Kondisi ini membuat perempuan bekerja membantu ekonomi keluarga, namum alih-alih bisa membantu ekonomi dan keluarga, yang terjadi adalah eksploitasi perempuan. Disisi lain, ketika perempuan bekerja masif di luar rumah, beban ganda menjadi dilema yang tak bisa dielakkan. Stress yang bisa datang sewaktu-waktu dan seringkali menyebabkan konflik yang terjadi dalam keluarga.
Fakta yang terjadi adalah munculnya kemandirian ekonomi perempuan membuat perempuan mudah untuk menuntut perceraian.
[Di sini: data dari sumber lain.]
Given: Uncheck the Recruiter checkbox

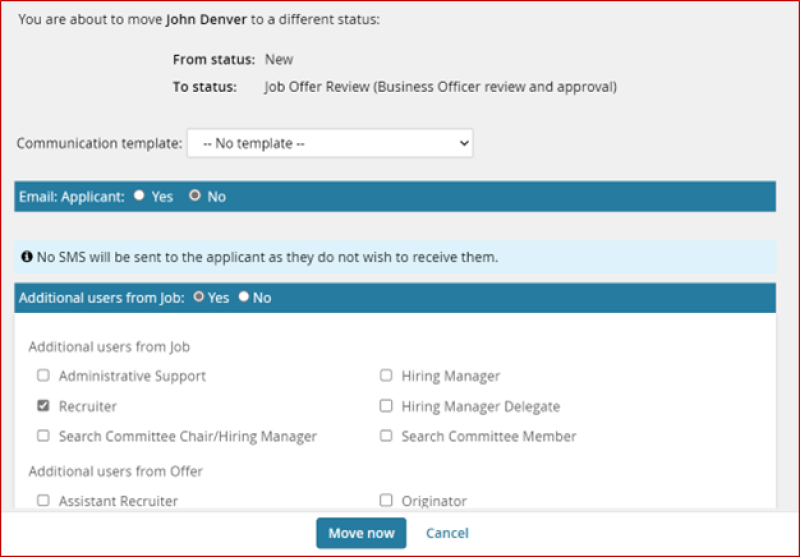Looking at the screenshot, I should click(43, 406).
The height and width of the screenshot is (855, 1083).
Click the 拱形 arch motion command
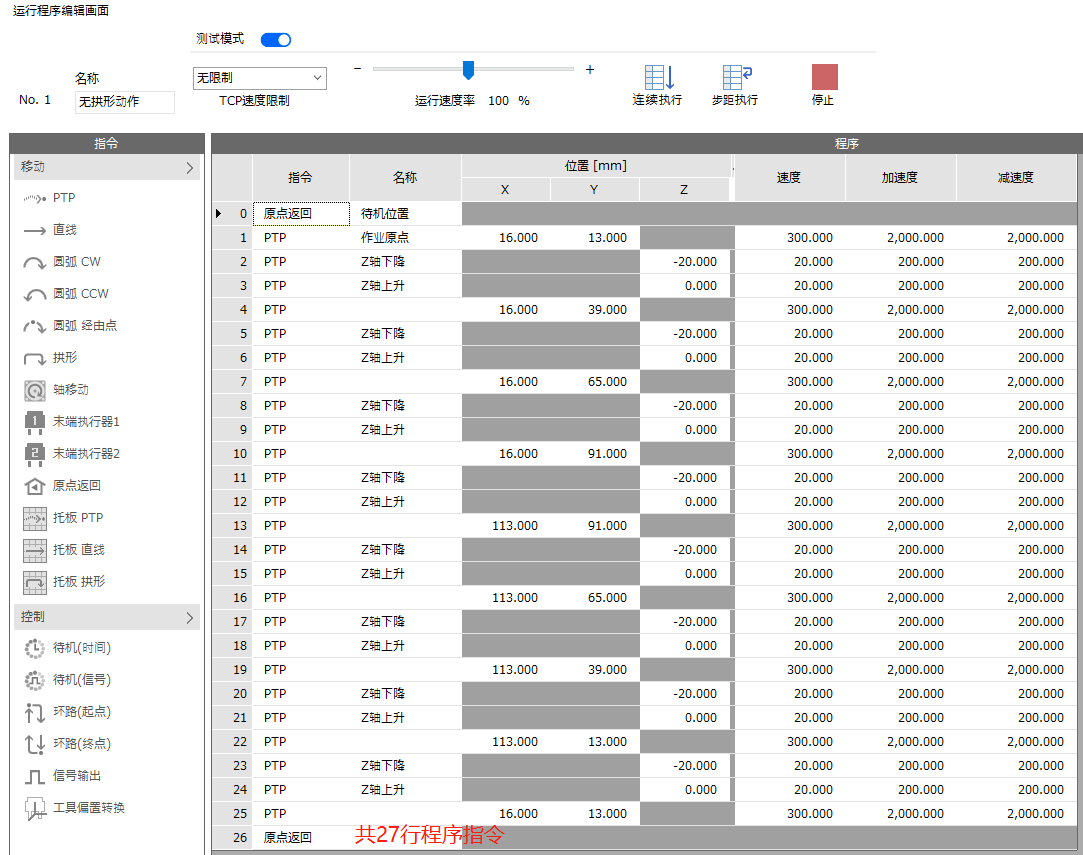[36, 358]
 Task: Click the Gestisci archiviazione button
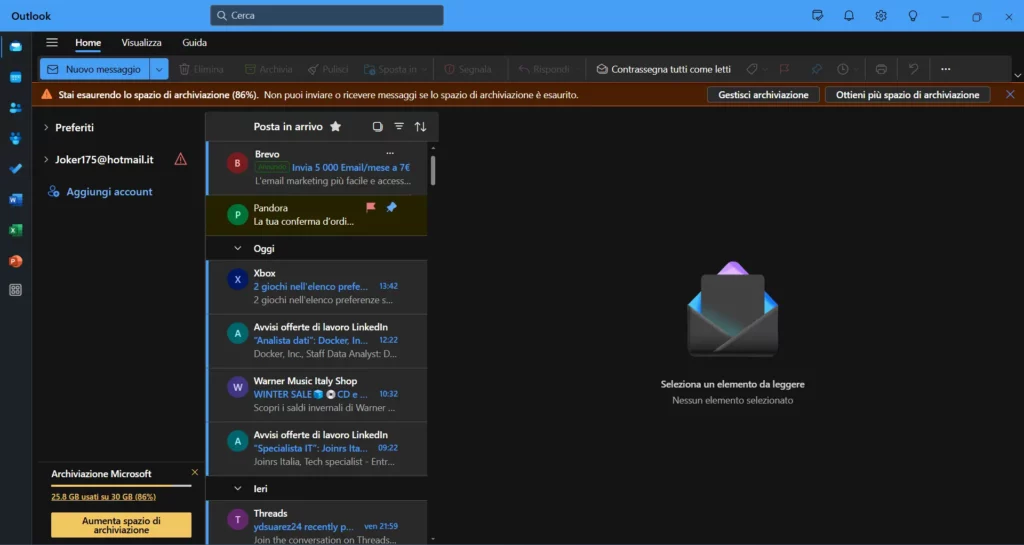[x=764, y=94]
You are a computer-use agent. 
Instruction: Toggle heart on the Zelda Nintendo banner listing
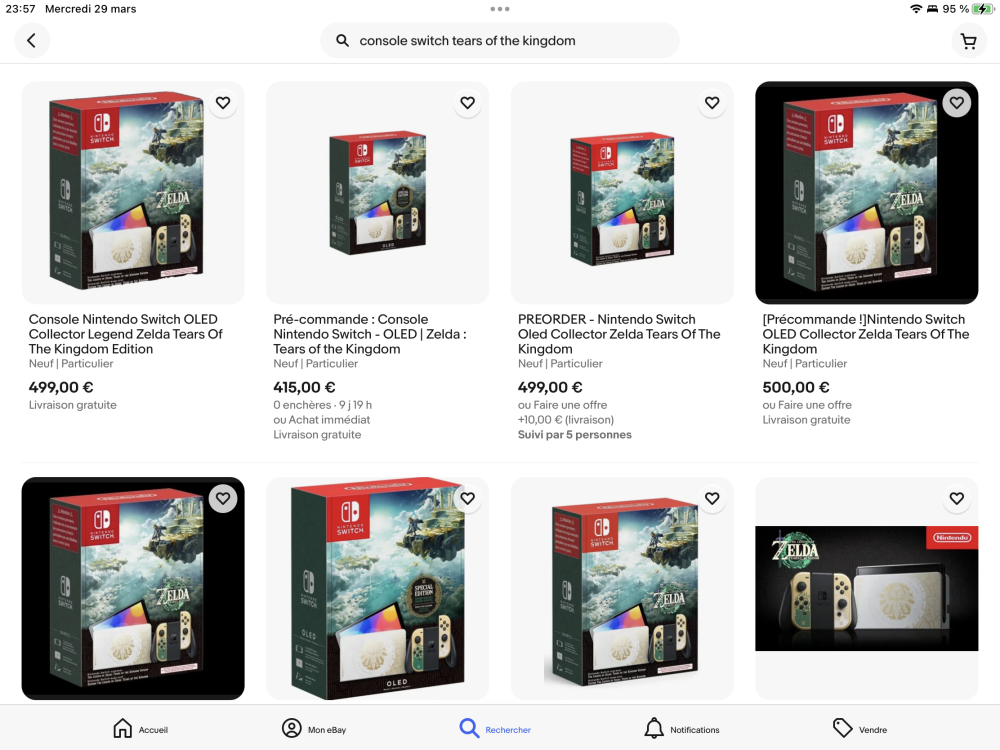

Dampak dari perceraian yang diperparah oleh kemandirian ekonomi perempuan menciptakan lingkungan dimana ketahanan keluarga rapuh dan terancam. Akibat dari perceraian ini terjadi kenakalan remaja seperti penggunaan narkoba, konsumsi miras, pergaulan bebas, dan tawuran yang pada akhirnya menggoyahkan fondasi keluarga.
Kondisi ini diperparah dengan hilangnya fungsi ibu sebagai pendidik generasi. Karena perempuan lebih disibuk diluar rumah, maka anak-anak mereka dititipkan pada tempat penitipan anak atau tak jarang dibiarkan di rumah bersama dengan saudaranya tanpa pengawasan langsung dari seorang ibu. Maka peran ibu sebagai pendidik tidak dijalankan dengan baik karena kesibukkannya sebagai pekerja sehingga menafikkan fitrahnya sebagai manajer dalam rumah tangga.
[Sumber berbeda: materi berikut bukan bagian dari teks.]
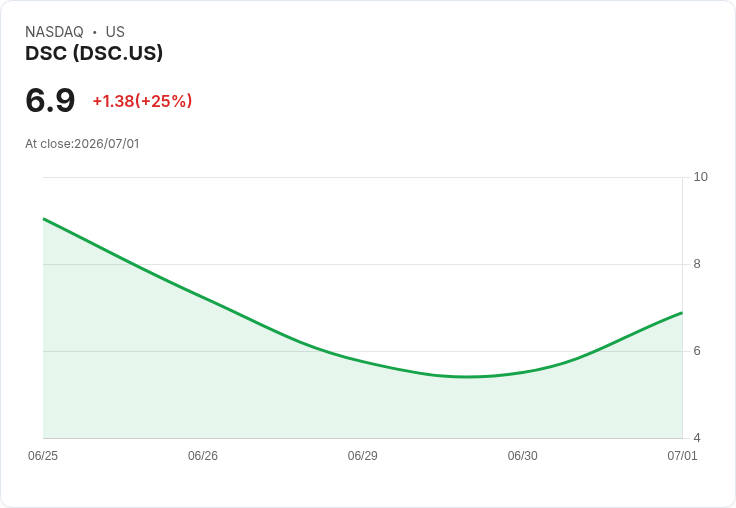Click the 6 price axis label
This screenshot has height=508, width=736.
click(697, 351)
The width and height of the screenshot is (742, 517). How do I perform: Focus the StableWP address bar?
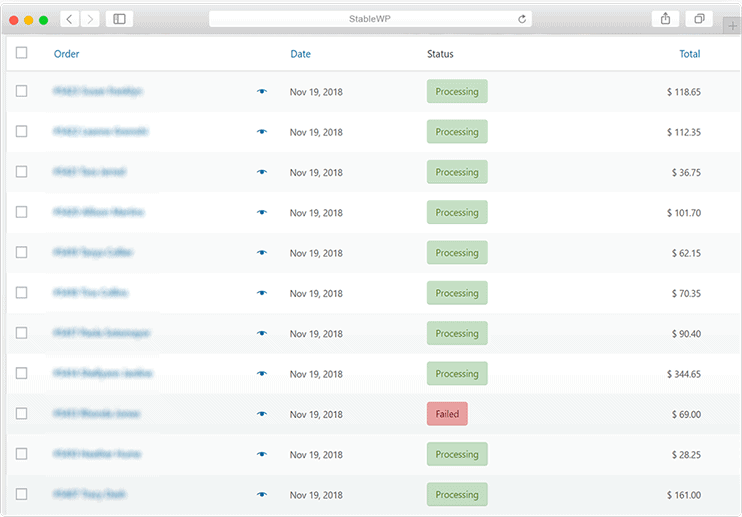[370, 19]
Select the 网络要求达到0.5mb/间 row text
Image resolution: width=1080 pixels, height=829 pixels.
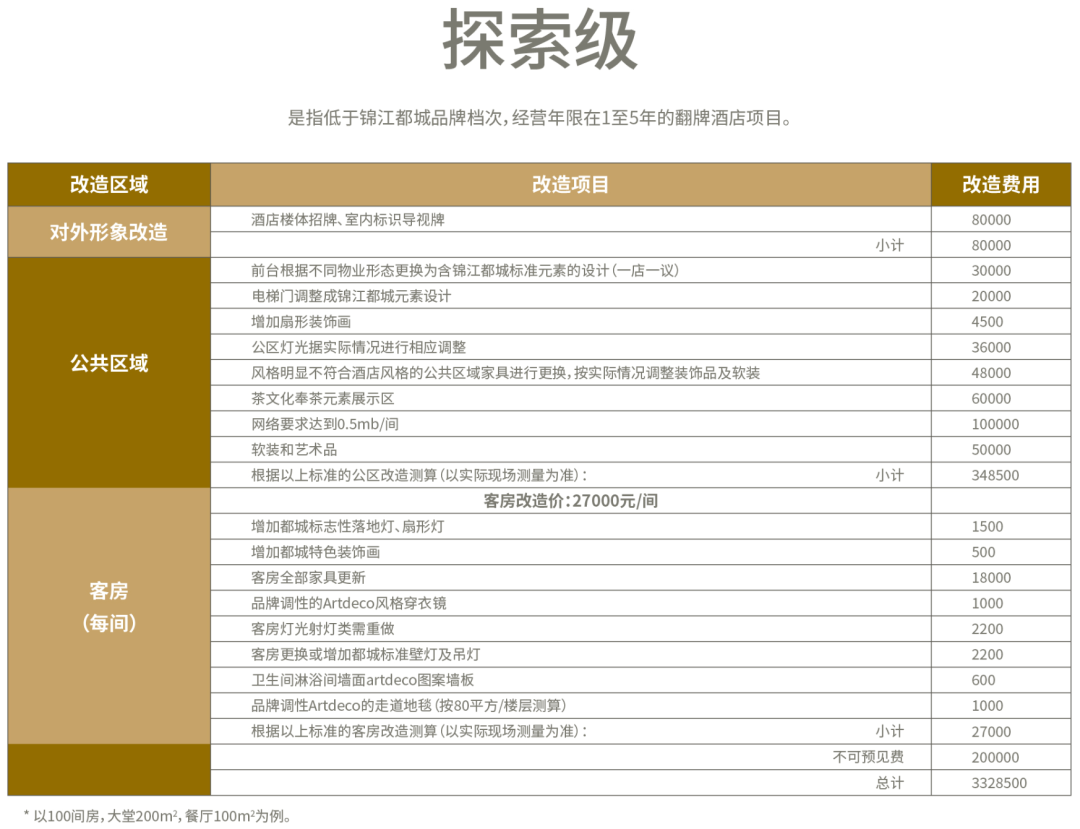tap(325, 424)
Fenomena ini menunjukkan bahwa sistem kapitalisme belum sepenuhnya berhasil mensejahterakan perempuan khususnya seorang ibu dalam mempertahankan keutuhan keluarga. Berbeda dengan Islam, fungsi perempuan dalam islam adalah sebagai ummu warobatul bait, sebagai ibu pengatur rumah tangga, oleh karena fungsimya ini seorang ibu tidak terbebani sebagai tulang punggung ekonomi kelaurga atau sebagai pencari nafkah, karena tanggungjawab menafkahi keluarga adalah tugas seorang suami, ayah atau saudara laki-lakinya.
Jika seorang perempuan tak memiliki wali maka ia akan menjadi tanggung jawab negara sehingga ia tak perlu lagi keluar rumah banting tulang untuk mencari nafkah. Islam sehingga dengan ini seorang ibu dapat menjadi pengatur dalam rumah tangga dan mendidik anaknya sesuai dengan fitrahnya semaksimal mungkin dan melahirkan generasi emas yang berkemajuan.
Namun islam tidak menutup kemungkinan untuk memberikan kesempatan bagi ibu/perempuan untuk berperan dimasyarakat selama masih dalam koridor syariat. Begitulah islam menjaga dan menghormati perempuan. Hanya syariat islamlah yang mampu mengembalikan martabat dan kemuliaan seorang perempuan. Wallahu’alam.